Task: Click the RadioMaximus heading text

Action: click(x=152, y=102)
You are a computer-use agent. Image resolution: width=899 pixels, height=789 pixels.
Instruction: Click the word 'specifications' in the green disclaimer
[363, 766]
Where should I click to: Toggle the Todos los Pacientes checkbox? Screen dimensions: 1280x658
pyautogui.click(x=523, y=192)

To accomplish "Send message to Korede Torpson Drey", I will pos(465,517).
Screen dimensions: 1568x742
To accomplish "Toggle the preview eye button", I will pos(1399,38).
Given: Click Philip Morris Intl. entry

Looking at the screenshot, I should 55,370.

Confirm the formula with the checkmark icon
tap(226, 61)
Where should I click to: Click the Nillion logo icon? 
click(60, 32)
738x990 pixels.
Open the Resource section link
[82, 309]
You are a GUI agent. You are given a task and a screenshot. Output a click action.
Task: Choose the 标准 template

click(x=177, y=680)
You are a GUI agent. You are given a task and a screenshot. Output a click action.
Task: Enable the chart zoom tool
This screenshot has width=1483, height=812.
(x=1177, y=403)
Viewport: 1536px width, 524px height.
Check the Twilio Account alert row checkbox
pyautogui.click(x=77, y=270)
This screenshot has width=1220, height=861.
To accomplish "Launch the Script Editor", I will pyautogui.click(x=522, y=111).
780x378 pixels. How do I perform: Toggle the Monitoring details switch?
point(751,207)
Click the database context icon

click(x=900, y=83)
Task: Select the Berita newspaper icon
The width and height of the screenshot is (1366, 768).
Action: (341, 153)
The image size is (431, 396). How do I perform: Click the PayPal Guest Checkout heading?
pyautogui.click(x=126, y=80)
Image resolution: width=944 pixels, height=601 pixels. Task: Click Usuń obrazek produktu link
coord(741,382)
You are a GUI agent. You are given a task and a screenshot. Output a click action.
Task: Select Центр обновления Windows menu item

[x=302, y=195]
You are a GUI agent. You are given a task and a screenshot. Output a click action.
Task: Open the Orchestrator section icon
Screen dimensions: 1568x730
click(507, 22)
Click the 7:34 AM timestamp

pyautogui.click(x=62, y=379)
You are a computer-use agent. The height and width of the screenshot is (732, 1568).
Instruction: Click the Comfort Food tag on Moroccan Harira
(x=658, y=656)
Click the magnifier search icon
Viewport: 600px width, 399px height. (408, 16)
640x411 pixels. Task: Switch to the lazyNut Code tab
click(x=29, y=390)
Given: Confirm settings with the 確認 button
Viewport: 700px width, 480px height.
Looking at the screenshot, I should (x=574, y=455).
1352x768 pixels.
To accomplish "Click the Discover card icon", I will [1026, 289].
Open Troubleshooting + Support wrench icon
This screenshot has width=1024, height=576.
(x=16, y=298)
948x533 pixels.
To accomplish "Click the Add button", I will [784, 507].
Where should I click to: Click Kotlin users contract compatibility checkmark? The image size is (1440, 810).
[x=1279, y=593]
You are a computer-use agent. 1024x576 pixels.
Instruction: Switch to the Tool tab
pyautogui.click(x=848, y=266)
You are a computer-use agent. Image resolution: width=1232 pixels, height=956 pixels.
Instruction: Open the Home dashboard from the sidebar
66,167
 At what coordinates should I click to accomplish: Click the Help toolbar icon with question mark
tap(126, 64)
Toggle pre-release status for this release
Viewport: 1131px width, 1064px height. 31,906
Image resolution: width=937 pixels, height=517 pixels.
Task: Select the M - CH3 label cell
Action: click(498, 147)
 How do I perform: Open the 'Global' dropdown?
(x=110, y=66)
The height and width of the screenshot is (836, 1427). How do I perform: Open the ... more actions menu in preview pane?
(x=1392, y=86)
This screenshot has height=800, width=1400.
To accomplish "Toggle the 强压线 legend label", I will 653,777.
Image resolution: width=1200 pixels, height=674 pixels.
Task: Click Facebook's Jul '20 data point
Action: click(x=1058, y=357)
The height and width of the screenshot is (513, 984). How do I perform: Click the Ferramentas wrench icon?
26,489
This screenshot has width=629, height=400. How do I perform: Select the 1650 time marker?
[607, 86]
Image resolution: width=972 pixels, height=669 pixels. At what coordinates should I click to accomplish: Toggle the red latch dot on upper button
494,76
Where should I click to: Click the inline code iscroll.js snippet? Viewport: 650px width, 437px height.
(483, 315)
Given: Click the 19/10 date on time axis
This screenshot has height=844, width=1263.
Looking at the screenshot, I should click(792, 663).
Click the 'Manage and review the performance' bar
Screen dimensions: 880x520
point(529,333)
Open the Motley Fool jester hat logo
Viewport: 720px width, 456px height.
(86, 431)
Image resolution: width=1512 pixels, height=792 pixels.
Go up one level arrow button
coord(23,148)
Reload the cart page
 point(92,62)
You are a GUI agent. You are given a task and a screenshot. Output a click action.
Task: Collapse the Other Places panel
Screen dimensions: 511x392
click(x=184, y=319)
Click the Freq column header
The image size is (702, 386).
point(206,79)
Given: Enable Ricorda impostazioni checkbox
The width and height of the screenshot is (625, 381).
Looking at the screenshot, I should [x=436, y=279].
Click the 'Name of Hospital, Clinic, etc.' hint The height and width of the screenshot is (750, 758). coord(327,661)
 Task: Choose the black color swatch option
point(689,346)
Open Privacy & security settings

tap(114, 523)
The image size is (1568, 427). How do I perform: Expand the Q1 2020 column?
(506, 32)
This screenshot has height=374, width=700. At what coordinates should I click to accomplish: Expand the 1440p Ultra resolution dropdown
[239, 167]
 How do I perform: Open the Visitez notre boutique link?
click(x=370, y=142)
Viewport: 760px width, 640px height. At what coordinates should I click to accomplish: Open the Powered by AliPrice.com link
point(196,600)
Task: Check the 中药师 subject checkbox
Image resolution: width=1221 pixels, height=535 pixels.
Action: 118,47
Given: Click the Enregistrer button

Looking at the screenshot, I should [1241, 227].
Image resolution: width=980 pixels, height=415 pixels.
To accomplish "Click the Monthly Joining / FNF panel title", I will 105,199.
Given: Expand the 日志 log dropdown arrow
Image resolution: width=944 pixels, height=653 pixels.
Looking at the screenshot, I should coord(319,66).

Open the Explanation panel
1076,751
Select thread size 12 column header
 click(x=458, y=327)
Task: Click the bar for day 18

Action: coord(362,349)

——

[Aim of the task]
Retype every line above with nothing changed.

[Answer box]
Task: Click the RadioMaximus heading text

Action: click(x=152, y=102)
You are a computer-use agent. Image resolution: width=899 pixels, height=789 pixels.
Instruction: Click the word 'specifications' in the green disclaimer
[363, 766]
Where should I click to: Toggle the Todos los Pacientes checkbox? Screen dimensions: 1280x658
pyautogui.click(x=523, y=192)

To accomplish "Send message to Korede Torpson Drey", I will pos(465,517).
Screen dimensions: 1568x742
To accomplish "Toggle the preview eye button", I will pos(1399,38).
Given: Click Philip Morris Intl. entry

Looking at the screenshot, I should 55,370.

Confirm the formula with the checkmark icon
tap(226, 61)
Where should I click to: Click the Nillion logo icon? 
click(60, 32)
738x990 pixels.
Open the Resource section link
[82, 309]
You are a GUI agent. You are given a task and a screenshot. Output a click action.
Task: Choose the 标准 template

click(x=177, y=680)
You are a GUI agent. You are given a task and a screenshot. Output a click action.
Task: Enable the chart zoom tool
This screenshot has width=1483, height=812.
(x=1177, y=403)
Viewport: 1536px width, 524px height.
Check the Twilio Account alert row checkbox
pyautogui.click(x=77, y=270)
This screenshot has width=1220, height=861.
To accomplish "Launch the Script Editor", I will pyautogui.click(x=522, y=111).
780x378 pixels. How do I perform: Toggle the Monitoring details switch?
point(751,207)
Click the database context icon

click(x=900, y=83)
Task: Select the Berita newspaper icon
The width and height of the screenshot is (1366, 768).
Action: (341, 153)
The image size is (431, 396). How do I perform: Click the PayPal Guest Checkout heading?
pyautogui.click(x=126, y=80)
Image resolution: width=944 pixels, height=601 pixels. Task: Click Usuń obrazek produktu link
coord(741,382)
You are a GUI agent. You are given a task and a screenshot. Output a click action.
Task: Select Центр обновления Windows menu item

[x=302, y=195]
You are a GUI agent. You are given a task and a screenshot. Output a click action.
Task: Open the Orchestrator section icon
Screen dimensions: 1568x730
click(507, 22)
Click the 7:34 AM timestamp

pyautogui.click(x=62, y=379)
You are a computer-use agent. The height and width of the screenshot is (732, 1568).
Instruction: Click the Comfort Food tag on Moroccan Harira
(x=658, y=656)
Click the magnifier search icon
Viewport: 600px width, 399px height. (408, 16)
640x411 pixels. Task: Switch to the lazyNut Code tab
click(x=29, y=390)
Given: Confirm settings with the 確認 button
Viewport: 700px width, 480px height.
Looking at the screenshot, I should (x=574, y=455).
1352x768 pixels.
To accomplish "Click the Discover card icon", I will [1026, 289].
Open Troubleshooting + Support wrench icon
This screenshot has width=1024, height=576.
(x=16, y=298)
948x533 pixels.
To accomplish "Click the Add button", I will [784, 507].
Where should I click to: Click Kotlin users contract compatibility checkmark? The image size is (1440, 810).
[x=1279, y=593]
You are a computer-use agent. 1024x576 pixels.
Instruction: Switch to the Tool tab
pyautogui.click(x=848, y=266)
You are a computer-use agent. Image resolution: width=1232 pixels, height=956 pixels.
Instruction: Open the Home dashboard from the sidebar
66,167
 At what coordinates should I click to accomplish: Click the Help toolbar icon with question mark
tap(126, 64)
Toggle pre-release status for this release
Viewport: 1131px width, 1064px height. 31,906
Image resolution: width=937 pixels, height=517 pixels.
Task: Select the M - CH3 label cell
Action: click(498, 147)
 How do I perform: Open the 'Global' dropdown?
(x=110, y=66)
The height and width of the screenshot is (836, 1427). How do I perform: Open the ... more actions menu in preview pane?
(x=1392, y=86)
This screenshot has height=800, width=1400.
To accomplish "Toggle the 强压线 legend label", I will 653,777.
Image resolution: width=1200 pixels, height=674 pixels.
Task: Click Facebook's Jul '20 data point
Action: click(x=1058, y=357)
The height and width of the screenshot is (513, 984). How do I perform: Click the Ferramentas wrench icon?
26,489
This screenshot has width=629, height=400. How do I perform: Select the 1650 time marker?
[607, 86]
Image resolution: width=972 pixels, height=669 pixels. At what coordinates should I click to accomplish: Toggle the red latch dot on upper button
494,76
Where should I click to: Click the inline code iscroll.js snippet? Viewport: 650px width, 437px height.
(483, 315)
Given: Click the 19/10 date on time axis
This screenshot has height=844, width=1263.
Looking at the screenshot, I should click(792, 663).
Click the 'Manage and review the performance' bar
Screen dimensions: 880x520
point(529,333)
Open the Motley Fool jester hat logo
Viewport: 720px width, 456px height.
(86, 431)
Image resolution: width=1512 pixels, height=792 pixels.
Go up one level arrow button
coord(23,148)
Reload the cart page
 point(92,62)
You are a GUI agent. You are given a task and a screenshot. Output a click action.
Task: Collapse the Other Places panel
Screen dimensions: 511x392
click(x=184, y=319)
Click the Freq column header
The image size is (702, 386).
point(206,79)
Given: Enable Ricorda impostazioni checkbox
The width and height of the screenshot is (625, 381).
Looking at the screenshot, I should [x=436, y=279].
Click the 'Name of Hospital, Clinic, etc.' hint The height and width of the screenshot is (750, 758). coord(327,661)
 Task: Choose the black color swatch option
point(689,346)
Open Privacy & security settings

tap(114, 523)
The image size is (1568, 427). How do I perform: Expand the Q1 2020 column?
(506, 32)
This screenshot has height=374, width=700. At what coordinates should I click to accomplish: Expand the 1440p Ultra resolution dropdown
[239, 167]
 How do I perform: Open the Visitez notre boutique link?
click(x=370, y=142)
Viewport: 760px width, 640px height. At what coordinates should I click to accomplish: Open the Powered by AliPrice.com link
point(196,600)
Task: Check the 中药师 subject checkbox
Image resolution: width=1221 pixels, height=535 pixels.
Action: 118,47
Given: Click the Enregistrer button

Looking at the screenshot, I should [1241, 227].
Image resolution: width=980 pixels, height=415 pixels.
To accomplish "Click the Monthly Joining / FNF panel title", I will 105,199.
Given: Expand the 日志 log dropdown arrow
Image resolution: width=944 pixels, height=653 pixels.
Looking at the screenshot, I should coord(319,66).

Open the Explanation panel
1076,751
Select thread size 12 column header
 click(x=458, y=327)
Task: Click the bar for day 18

Action: coord(362,349)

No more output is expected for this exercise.